As we walked, I noticed that ferns were just beginning to poke through the damp soil, the fuzzy curled up leaves just waiting for a few more days before sprouting up. Near the dreaded “A” marked trails, I found the tell-tale single first leaf of the Canada Mayflower. In fact I had noticed a carpet of these leaves all over the various trails we have hiked and I wondered if a few warm days would see an explosion of white flowers throughout the woods.

Keeping to the right, we managed to avoid getting lost this time around and it wasn’t long before we spotted the greenhouses and gardens near the entrance. Since my friend wanted a copy of upcoming programs and her own trail map we entered the main building where I took the opportunity to ask if there was a separate trail map of the arboretum area.
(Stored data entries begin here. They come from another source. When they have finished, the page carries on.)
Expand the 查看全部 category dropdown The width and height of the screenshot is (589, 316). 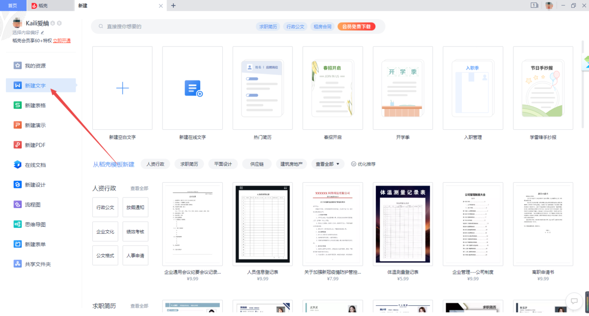[327, 164]
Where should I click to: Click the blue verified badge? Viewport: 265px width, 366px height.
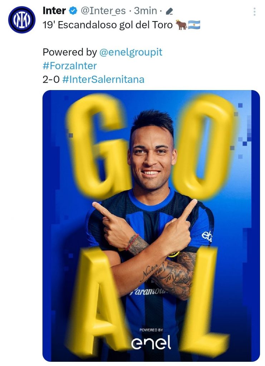(x=73, y=11)
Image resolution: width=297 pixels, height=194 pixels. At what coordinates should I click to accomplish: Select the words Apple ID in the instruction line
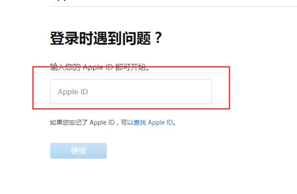98,67
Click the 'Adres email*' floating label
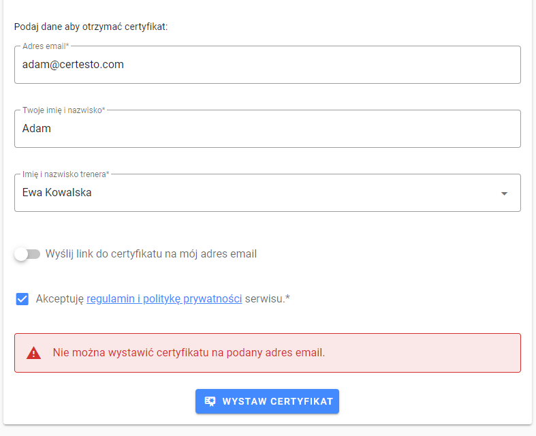Screen dimensions: 536x436 pyautogui.click(x=46, y=46)
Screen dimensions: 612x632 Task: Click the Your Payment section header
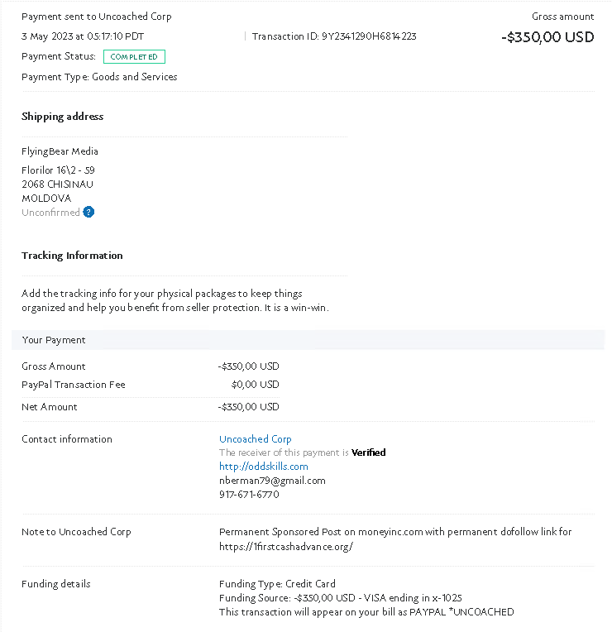[308, 340]
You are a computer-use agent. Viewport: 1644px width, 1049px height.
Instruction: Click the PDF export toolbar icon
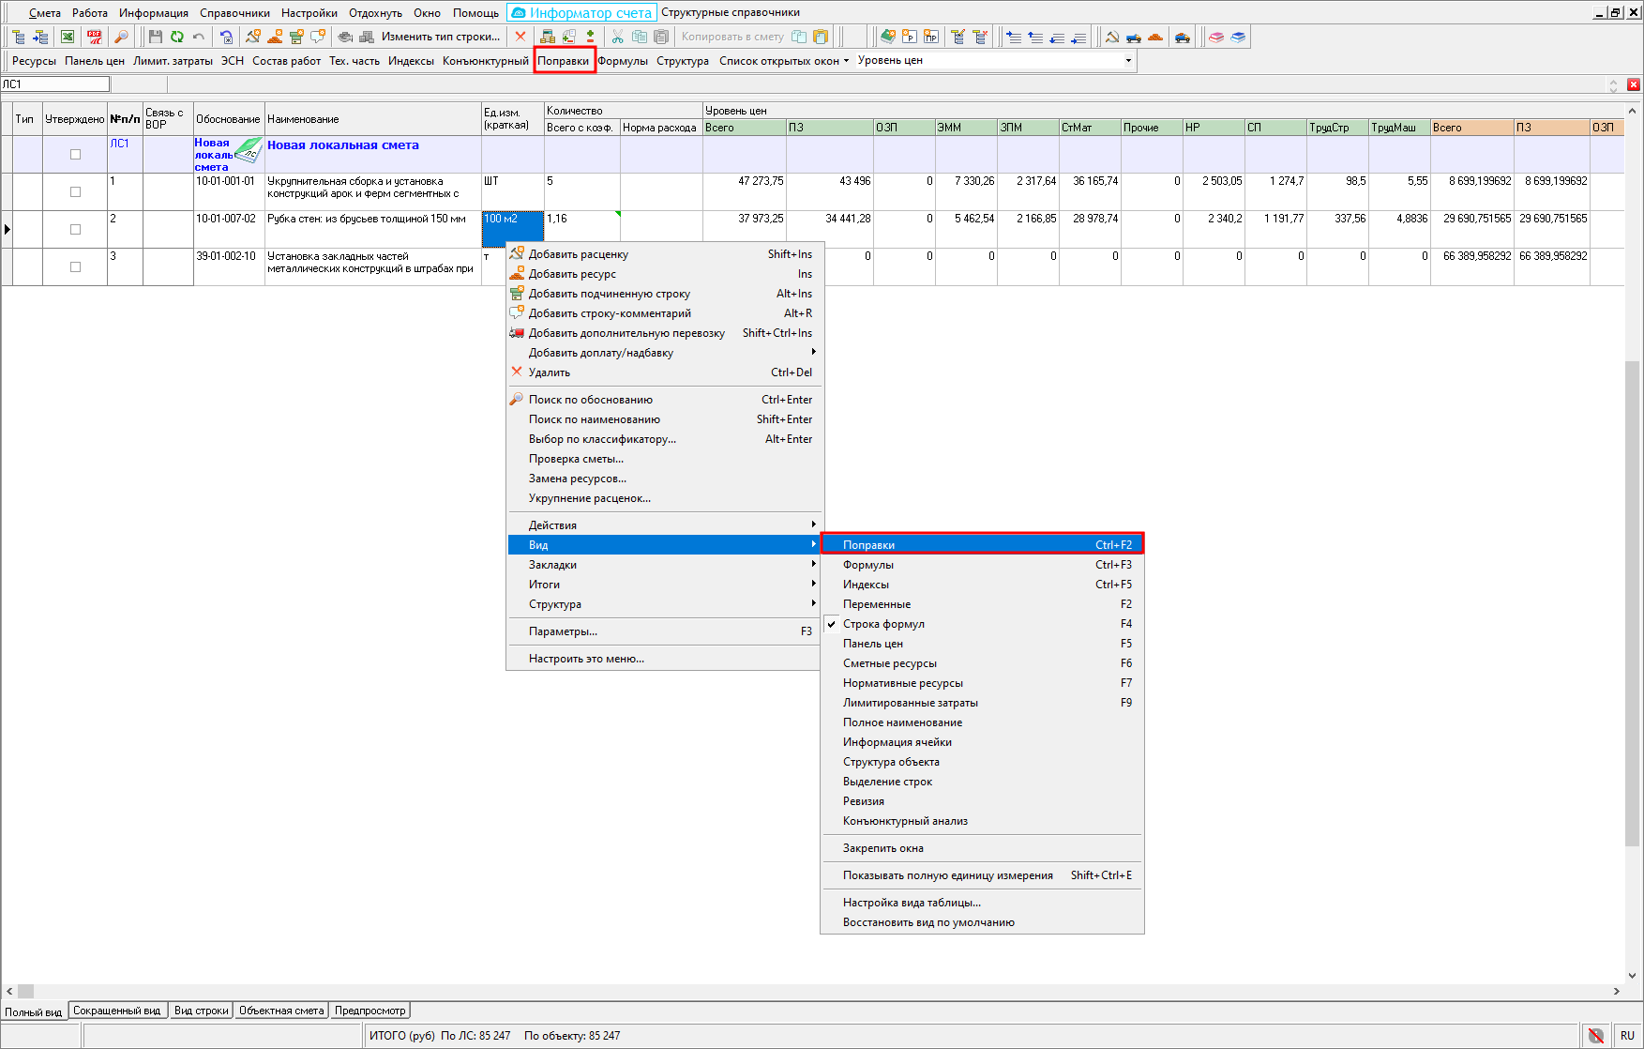95,37
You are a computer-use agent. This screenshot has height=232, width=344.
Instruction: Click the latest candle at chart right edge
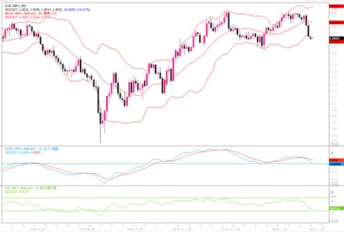click(312, 38)
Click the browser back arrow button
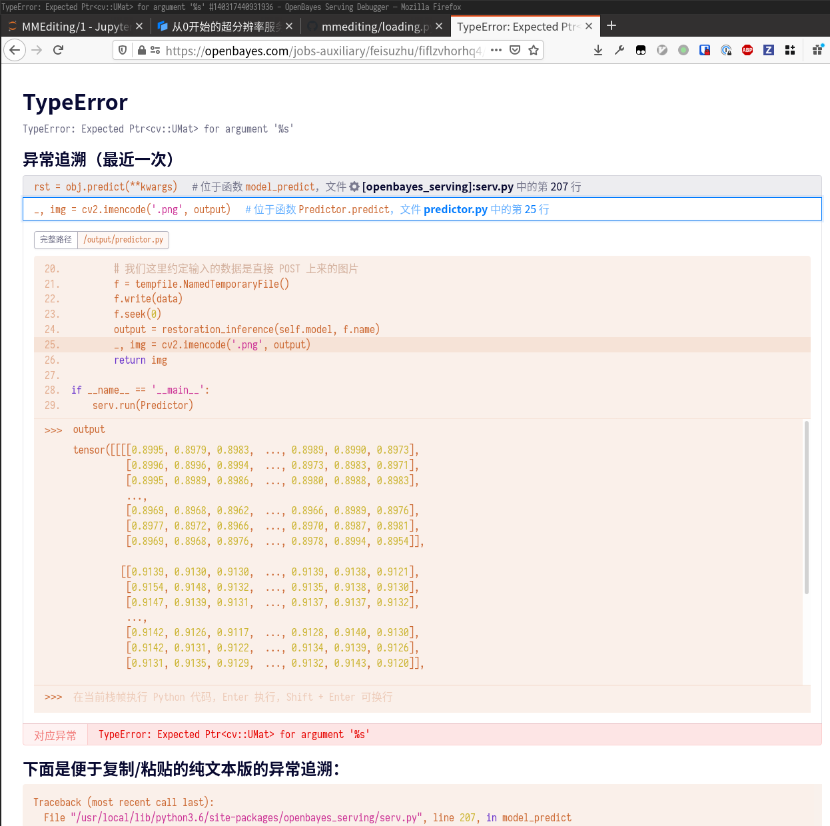 15,50
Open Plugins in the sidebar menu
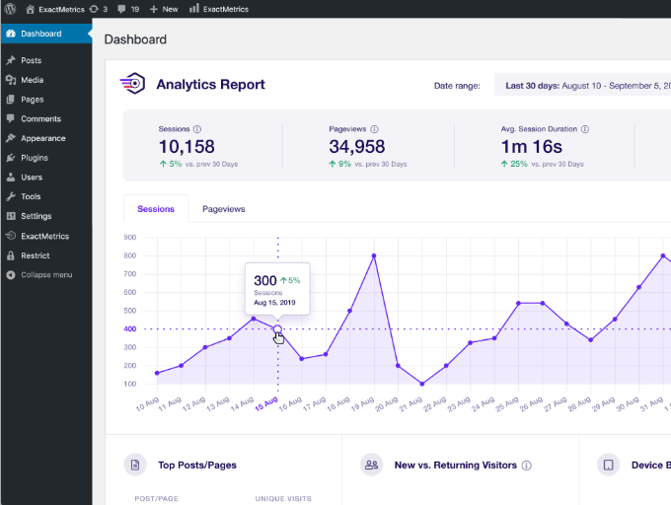Screen dimensions: 671x505 (x=34, y=158)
I was surprised that the person we spoke to mentioned that he always got lost there as well and they were in the process of remaking a map for that area. Good to know that we were not the only ones to suffer this experience. When I mentioned that I was also disappointed that I had not spotted any flowers in bloom this late in the season, this staff member mentioned that things were blooming over by the vernal pond. Of course, I had to drag my buddy over to the vernal pond to see what was there. Once I found the blooming Blood-root I was satisfied. We walked the perimeter trail without getting lost, found new growth of ferns and Canada Mayflowers, and visited a few flowers in bloom; our day was complete.